### Exercise text
================================

Voting data throughout the years suggest this is an electorate that often votes along partisan lines, and has stayed consistently with either Umno or PAS.

“I think for most conservative Malays — who make up the bulk of the overall voters — the fallback party is still unequivocally Umno, followed closely by PAS,” the analyst said.

“This was testified in the 2018 general election, where Umno and PAS garnered more than 75 per cent of Malay votes. The progressive Malays — who are decidedly fewer in number — would likely go for Pakatan Harapan (PH),” he added.

The rest consists of urban moderates and liberals, most inclined towards PH. While just 30 per cent, their votes helped the multiracial pact achieve a landmark victory and ended Barisan Nasional’s (BN) six-decade long monopoly on power.

There has been talk that Bersatu could woo Malay liberals too. Some party leaders have openly identified with progressive ideas by championing inclusive and welfare policies.

Datuk Seri Azmin Ali, who defected from PKR and is now a Bersatu supreme council member, has also shared hope that supporters from his former party would switch allegiances, citing disillusionment with the leadership of Datuk Seri Anwar Ibrahim.

But some analysts feel it would be hard for Bersatu to draw support from liberals, citing its role in the power grab that ousted PH last year.

“This actually leaves Bersatu in a lurch, as it cannot count on PH votes for obvious reasons, but they have yet to make significant inroads into the conservative Malay vote bank,” Oh said.

With PAS throwing its full support behind Bersatu, that may work if the two parties can find a formula for seat distribution. Still, analysts noted that PAS has limited influence, with support strongest in the northern rice-belt states.

The Islamists are also in an election pact with Bersatu’s rival, which has raised questions if it is possible for the three to cooperate in their respective pact and avoid a clash at some point.

================================

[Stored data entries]
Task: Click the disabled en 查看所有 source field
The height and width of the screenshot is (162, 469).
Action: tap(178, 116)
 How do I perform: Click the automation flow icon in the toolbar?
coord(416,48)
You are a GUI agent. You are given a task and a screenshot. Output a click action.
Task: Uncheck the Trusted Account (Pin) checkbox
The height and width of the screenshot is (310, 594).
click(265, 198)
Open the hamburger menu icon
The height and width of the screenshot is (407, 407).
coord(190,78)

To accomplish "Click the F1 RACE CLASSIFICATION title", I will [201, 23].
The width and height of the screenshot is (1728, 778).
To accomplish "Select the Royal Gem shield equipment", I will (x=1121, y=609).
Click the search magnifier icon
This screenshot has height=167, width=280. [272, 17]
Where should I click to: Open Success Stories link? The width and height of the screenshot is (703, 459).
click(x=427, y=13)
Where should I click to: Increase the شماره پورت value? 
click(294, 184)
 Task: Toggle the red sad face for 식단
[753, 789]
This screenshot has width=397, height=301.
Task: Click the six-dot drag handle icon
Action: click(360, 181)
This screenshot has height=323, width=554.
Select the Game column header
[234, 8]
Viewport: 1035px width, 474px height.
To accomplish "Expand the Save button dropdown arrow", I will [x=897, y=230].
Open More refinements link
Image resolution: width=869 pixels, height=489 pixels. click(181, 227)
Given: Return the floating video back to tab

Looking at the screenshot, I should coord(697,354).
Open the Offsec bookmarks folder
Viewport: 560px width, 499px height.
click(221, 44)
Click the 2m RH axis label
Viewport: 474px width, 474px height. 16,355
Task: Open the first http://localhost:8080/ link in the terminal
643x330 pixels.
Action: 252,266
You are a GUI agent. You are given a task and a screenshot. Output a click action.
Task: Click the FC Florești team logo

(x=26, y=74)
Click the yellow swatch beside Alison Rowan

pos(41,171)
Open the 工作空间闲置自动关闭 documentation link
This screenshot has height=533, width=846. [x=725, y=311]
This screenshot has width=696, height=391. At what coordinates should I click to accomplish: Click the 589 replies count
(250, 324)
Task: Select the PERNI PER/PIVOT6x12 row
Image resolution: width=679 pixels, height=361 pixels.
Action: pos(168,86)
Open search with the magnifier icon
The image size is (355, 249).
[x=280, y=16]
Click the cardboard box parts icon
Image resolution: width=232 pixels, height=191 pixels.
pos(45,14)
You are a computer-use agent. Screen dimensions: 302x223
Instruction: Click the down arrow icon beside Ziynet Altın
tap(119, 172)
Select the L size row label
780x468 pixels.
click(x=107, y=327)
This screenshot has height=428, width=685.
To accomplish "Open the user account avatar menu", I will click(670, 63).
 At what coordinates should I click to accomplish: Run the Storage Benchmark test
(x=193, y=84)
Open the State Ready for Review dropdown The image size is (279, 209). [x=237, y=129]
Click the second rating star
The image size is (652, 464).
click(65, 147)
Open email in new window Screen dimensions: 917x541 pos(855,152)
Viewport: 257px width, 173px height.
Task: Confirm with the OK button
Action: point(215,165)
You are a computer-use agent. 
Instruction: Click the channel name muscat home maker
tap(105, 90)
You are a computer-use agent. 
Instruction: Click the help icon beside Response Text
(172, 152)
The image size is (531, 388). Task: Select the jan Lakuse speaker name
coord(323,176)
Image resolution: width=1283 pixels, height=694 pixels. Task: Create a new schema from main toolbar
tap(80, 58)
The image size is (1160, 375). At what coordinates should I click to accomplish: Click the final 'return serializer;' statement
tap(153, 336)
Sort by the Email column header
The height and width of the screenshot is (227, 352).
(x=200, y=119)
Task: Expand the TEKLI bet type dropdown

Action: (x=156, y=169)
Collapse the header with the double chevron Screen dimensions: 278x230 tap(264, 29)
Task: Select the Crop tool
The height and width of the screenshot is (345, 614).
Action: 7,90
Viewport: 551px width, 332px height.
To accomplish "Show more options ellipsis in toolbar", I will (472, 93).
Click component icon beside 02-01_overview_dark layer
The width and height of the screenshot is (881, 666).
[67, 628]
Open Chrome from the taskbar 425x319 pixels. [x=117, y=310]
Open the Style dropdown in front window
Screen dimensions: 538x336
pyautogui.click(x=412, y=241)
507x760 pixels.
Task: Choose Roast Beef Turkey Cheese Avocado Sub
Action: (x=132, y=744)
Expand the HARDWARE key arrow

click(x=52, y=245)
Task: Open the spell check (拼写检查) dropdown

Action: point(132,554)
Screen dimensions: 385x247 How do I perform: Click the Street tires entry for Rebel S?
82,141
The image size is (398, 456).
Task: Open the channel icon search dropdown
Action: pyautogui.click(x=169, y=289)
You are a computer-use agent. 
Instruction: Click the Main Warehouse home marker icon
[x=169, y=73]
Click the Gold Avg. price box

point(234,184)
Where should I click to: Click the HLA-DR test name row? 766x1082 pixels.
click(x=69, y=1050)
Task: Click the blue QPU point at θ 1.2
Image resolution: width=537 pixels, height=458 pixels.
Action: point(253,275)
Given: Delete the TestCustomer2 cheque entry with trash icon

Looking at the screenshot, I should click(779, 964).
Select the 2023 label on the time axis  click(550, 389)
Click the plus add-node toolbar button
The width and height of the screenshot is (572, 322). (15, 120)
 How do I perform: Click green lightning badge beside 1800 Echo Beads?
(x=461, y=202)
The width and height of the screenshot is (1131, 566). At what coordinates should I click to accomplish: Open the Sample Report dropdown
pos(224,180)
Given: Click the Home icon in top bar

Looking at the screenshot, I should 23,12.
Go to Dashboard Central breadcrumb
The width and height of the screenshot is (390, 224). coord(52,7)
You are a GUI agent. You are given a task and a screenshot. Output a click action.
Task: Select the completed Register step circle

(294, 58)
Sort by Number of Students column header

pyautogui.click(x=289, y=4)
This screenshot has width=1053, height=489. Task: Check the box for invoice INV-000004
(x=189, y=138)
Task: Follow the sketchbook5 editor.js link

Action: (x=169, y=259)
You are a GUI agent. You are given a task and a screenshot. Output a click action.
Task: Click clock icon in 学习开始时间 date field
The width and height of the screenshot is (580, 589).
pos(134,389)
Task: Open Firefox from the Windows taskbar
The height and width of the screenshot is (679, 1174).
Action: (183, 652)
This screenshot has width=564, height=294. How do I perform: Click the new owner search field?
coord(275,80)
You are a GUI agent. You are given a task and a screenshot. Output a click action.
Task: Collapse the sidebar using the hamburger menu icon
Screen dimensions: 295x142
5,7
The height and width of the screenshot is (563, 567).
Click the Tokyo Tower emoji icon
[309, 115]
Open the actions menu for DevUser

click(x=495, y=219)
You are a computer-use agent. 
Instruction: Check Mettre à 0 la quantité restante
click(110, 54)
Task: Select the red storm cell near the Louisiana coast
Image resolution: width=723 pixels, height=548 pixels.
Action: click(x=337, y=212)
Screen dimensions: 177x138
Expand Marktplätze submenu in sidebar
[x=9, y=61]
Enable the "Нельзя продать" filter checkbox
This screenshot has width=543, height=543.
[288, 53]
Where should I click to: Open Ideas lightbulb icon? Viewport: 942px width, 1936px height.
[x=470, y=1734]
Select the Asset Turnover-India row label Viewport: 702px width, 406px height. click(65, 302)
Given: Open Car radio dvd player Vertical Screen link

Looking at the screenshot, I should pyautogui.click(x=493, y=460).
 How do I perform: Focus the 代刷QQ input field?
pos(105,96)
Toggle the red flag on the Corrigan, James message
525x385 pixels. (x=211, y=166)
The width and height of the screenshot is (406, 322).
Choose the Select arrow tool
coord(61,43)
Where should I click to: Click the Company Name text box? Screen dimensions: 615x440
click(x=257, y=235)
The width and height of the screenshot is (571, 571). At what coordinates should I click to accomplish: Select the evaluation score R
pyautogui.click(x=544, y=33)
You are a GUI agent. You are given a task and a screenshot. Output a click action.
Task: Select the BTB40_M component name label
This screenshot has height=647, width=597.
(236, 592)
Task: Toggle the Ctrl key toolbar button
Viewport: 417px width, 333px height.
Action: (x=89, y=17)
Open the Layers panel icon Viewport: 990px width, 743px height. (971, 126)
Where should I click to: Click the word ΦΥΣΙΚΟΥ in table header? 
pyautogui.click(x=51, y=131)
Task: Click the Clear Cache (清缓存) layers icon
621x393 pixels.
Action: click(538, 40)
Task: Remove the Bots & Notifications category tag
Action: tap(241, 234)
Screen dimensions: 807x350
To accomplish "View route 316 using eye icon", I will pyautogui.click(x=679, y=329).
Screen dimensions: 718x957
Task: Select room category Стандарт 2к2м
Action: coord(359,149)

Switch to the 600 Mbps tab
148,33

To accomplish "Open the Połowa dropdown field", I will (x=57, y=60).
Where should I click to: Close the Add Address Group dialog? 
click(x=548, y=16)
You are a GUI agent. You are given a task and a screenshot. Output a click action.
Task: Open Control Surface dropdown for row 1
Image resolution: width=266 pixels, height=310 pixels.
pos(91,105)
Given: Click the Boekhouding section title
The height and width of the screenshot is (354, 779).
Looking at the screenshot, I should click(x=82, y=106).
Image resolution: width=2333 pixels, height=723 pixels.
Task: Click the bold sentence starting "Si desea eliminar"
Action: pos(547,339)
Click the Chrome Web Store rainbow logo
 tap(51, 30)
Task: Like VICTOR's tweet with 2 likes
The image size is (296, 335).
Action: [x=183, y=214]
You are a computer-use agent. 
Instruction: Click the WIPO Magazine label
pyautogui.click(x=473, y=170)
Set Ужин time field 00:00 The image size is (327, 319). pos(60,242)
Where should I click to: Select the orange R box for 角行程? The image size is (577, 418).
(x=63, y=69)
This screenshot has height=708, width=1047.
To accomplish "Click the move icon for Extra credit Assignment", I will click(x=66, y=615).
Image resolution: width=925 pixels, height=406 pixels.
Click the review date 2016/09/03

================================

### Task instructions
A: Answer these questions from the article on Malay voters:
(i) What share of Malay votes did Umno and PAS garner in the 2018 general election?
(ii) Who defected from PKR and is now a Bersatu supreme council member?
(iii) In which states is support for PAS strongest?
B: List every political party or coalition named in the article on Malay voters.
C: Continue the article on Malay voters from the point where it ends.

### Answers
A:
(i) More than 75 per cent
(ii) Datuk Seri Azmin Ali
(iii) The northern rice-belt states

B: Umno; PAS; Pakatan Harapan (PH); Barisan Nasional (BN); Bersatu; PKR

C:
Some analysts, however, have pointed to the emergence of new voters who see conservatism as a unifying ideology able to transcend partisan loyalty, which could work in favour of Bersatu. 

Datuk Mohamad Abu Bakar, political analyst at UnisZa, said this is a generation of electorate born as a result of liberal governance under PH, and would vote for any party that champions conservatism as reflected in the positive rating for PN and the Umno-PAS-Bersatu alliance.

Yet these voters will still be forced to choose at the end of the day, as the tussle between Umno and Bersatu would effectively make the prospect of three parties sitting in a coalition purely based on conservatism unlikely. 

“There has been a resurgence of traditional Malay-Muslim conservatism following PH rule, and this has translated into support for Umno-PAS-Bersatu as evidenced in the last couple of months,” he said.

“But they need to harness this force in order to come up strong and formidable in the next election. So far they have been at loggerheads with each other,” he added.

“Under pressure from Malay-Muslim conservationists, they might regroup, and present themselves as a common front. But as of today, this has not happened.”

The induction of over 7.5 million young voters once the lowered voting age takes effect this July, and some four million more when the automatic registration begins, is also expected to add to the uncertainty both for conservative and liberal political forces.

The widely held view among analysts is that no one party can truly hold sway over this highly unpredictable electorate, making them a volatile force that could do either damage or good.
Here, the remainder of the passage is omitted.